> The task:
Starting at the beginning of the records and ending at the line that contains "This screenshot has", write those lines out again with "GUI agent" swapped for "interface agent" and nothing else altered.

> Task input:
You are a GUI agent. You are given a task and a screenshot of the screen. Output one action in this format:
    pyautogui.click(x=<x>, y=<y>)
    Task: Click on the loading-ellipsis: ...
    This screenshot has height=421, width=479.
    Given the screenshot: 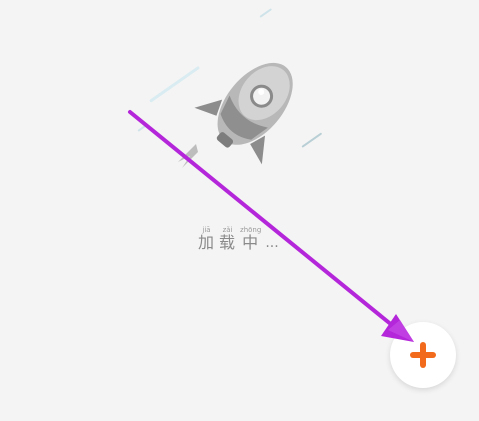 What is the action you would take?
    pyautogui.click(x=272, y=243)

> Output of the exercise:
You are a interface agent. You are given a task and a screenshot of the screen. Output one action in this format:
    pyautogui.click(x=<x>, y=<y>)
    Task: Click on the loading-ellipsis: ...
    This screenshot has height=421, width=479.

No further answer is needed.